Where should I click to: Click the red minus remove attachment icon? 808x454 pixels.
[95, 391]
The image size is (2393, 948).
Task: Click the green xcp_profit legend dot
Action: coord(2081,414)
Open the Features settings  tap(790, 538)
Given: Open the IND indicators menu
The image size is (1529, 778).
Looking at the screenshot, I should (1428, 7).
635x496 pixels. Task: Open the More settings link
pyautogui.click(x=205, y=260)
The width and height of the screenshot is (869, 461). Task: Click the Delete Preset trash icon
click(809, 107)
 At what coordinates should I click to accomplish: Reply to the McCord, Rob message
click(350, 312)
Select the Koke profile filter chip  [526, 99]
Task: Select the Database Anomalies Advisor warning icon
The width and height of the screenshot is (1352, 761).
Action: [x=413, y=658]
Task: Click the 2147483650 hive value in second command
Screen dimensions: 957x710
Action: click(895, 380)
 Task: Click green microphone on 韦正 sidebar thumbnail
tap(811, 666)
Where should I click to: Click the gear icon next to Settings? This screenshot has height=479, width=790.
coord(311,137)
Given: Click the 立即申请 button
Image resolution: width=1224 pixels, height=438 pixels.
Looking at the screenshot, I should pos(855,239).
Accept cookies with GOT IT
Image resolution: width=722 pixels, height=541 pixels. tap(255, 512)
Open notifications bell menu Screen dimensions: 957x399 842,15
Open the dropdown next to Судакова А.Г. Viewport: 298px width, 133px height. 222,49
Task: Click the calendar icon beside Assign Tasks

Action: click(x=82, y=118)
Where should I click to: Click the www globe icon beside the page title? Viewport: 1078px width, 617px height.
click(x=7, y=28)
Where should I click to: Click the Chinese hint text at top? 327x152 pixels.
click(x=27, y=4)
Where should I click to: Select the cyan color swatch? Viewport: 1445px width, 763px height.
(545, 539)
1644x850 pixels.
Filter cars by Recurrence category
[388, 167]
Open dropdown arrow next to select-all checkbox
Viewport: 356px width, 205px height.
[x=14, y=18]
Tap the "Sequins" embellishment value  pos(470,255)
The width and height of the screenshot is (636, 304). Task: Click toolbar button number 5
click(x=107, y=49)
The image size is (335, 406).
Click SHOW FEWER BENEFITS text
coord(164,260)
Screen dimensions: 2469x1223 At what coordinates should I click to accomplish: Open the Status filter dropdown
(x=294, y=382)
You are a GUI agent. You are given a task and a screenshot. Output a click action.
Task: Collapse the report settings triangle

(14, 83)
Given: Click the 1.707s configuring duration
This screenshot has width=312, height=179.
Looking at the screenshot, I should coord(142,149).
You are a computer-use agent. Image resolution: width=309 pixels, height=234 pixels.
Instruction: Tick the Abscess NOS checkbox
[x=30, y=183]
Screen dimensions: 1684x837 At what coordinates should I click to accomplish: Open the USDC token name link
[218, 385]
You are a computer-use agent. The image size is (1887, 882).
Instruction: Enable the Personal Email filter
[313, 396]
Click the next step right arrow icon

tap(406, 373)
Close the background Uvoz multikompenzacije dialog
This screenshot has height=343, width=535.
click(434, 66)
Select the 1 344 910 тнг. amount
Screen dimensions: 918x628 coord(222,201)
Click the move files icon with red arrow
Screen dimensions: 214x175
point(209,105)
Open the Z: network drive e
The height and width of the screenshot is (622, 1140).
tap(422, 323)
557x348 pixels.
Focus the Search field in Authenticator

**EXERCISE GOAL**
Reproduce every one of the records above, line for line, with no changes.

**IN RESPONSE**
Where should I click to: Click the red minus remove attachment icon? 808x454 pixels.
[95, 391]
The image size is (2393, 948).
Task: Click the green xcp_profit legend dot
Action: coord(2081,414)
Open the Features settings  tap(790, 538)
Given: Open the IND indicators menu
The image size is (1529, 778).
Looking at the screenshot, I should (1428, 7).
635x496 pixels. Task: Open the More settings link
pyautogui.click(x=205, y=260)
The width and height of the screenshot is (869, 461). Task: Click the Delete Preset trash icon
click(809, 107)
 At what coordinates should I click to accomplish: Reply to the McCord, Rob message
click(350, 312)
Select the Koke profile filter chip  [526, 99]
Task: Select the Database Anomalies Advisor warning icon
The width and height of the screenshot is (1352, 761).
Action: [x=413, y=658]
Task: Click the 2147483650 hive value in second command
Screen dimensions: 957x710
Action: click(895, 380)
 Task: Click green microphone on 韦正 sidebar thumbnail
tap(811, 666)
Where should I click to: Click the gear icon next to Settings? This screenshot has height=479, width=790.
coord(311,137)
Given: Click the 立即申请 button
Image resolution: width=1224 pixels, height=438 pixels.
Looking at the screenshot, I should pos(855,239).
Accept cookies with GOT IT
Image resolution: width=722 pixels, height=541 pixels. tap(255, 512)
Open notifications bell menu Screen dimensions: 957x399 842,15
Open the dropdown next to Судакова А.Г. Viewport: 298px width, 133px height. 222,49
Task: Click the calendar icon beside Assign Tasks

Action: click(x=82, y=118)
Where should I click to: Click the www globe icon beside the page title? Viewport: 1078px width, 617px height.
click(x=7, y=28)
Where should I click to: Click the Chinese hint text at top? 327x152 pixels.
click(x=27, y=4)
Where should I click to: Select the cyan color swatch? Viewport: 1445px width, 763px height.
(545, 539)
1644x850 pixels.
Filter cars by Recurrence category
[388, 167]
Open dropdown arrow next to select-all checkbox
Viewport: 356px width, 205px height.
[x=14, y=18]
Tap the "Sequins" embellishment value  pos(470,255)
The width and height of the screenshot is (636, 304). Task: Click toolbar button number 5
click(x=107, y=49)
The image size is (335, 406).
Click SHOW FEWER BENEFITS text
coord(164,260)
Screen dimensions: 2469x1223 At what coordinates should I click to accomplish: Open the Status filter dropdown
(x=294, y=382)
You are a GUI agent. You are given a task and a screenshot. Output a click action.
Task: Collapse the report settings triangle

(14, 83)
Given: Click the 1.707s configuring duration
This screenshot has width=312, height=179.
Looking at the screenshot, I should coord(142,149).
You are a computer-use agent. Image resolution: width=309 pixels, height=234 pixels.
Instruction: Tick the Abscess NOS checkbox
[x=30, y=183]
Screen dimensions: 1684x837 At what coordinates should I click to accomplish: Open the USDC token name link
[218, 385]
You are a computer-use agent. The image size is (1887, 882).
Instruction: Enable the Personal Email filter
[313, 396]
Click the next step right arrow icon

tap(406, 373)
Close the background Uvoz multikompenzacije dialog
This screenshot has height=343, width=535.
click(434, 66)
Select the 1 344 910 тнг. amount
Screen dimensions: 918x628 coord(222,201)
Click the move files icon with red arrow
Screen dimensions: 214x175
point(209,105)
Open the Z: network drive e
The height and width of the screenshot is (622, 1140).
tap(422, 323)
557x348 pixels.
Focus the Search field in Authenticator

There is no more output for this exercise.